The affected children should be introduced to programs that could reduce the effects of divorce on them or rather help them to understand and cope with their parent’s decision to live separate lives. Basically, these programs fill the gap that has been created in the lives of the children by giving them role models and people to look up to who have been in the situation that they are in at the moment and come out stronger (Tarroja et al 2017, p.19). These individuals can mentor these children during these programs to ensure that they heal both psychologically, socially and physically. Relationship education can also be incorporated during these programs especially for adolescent children who saw nasty divorces which were characterized with abusive language and conflict. The education programs should be able to show them that there is another side of conflict resolution which does not require all the drama that they had seen.

| DATA SECTION |

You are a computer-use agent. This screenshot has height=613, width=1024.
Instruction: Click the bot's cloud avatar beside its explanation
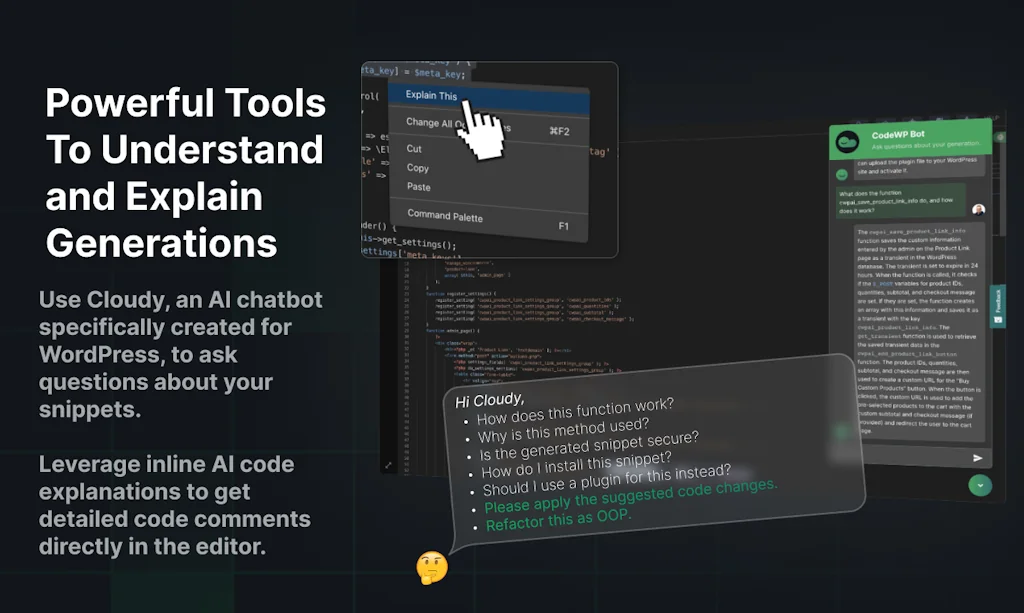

| GIVEN REQUEST |
According to the passage on children and divorce, in which ways should mentors ensure the children heal? List each one.

| COMPLETED EXERCISE |
Psychologically
Socially
Physically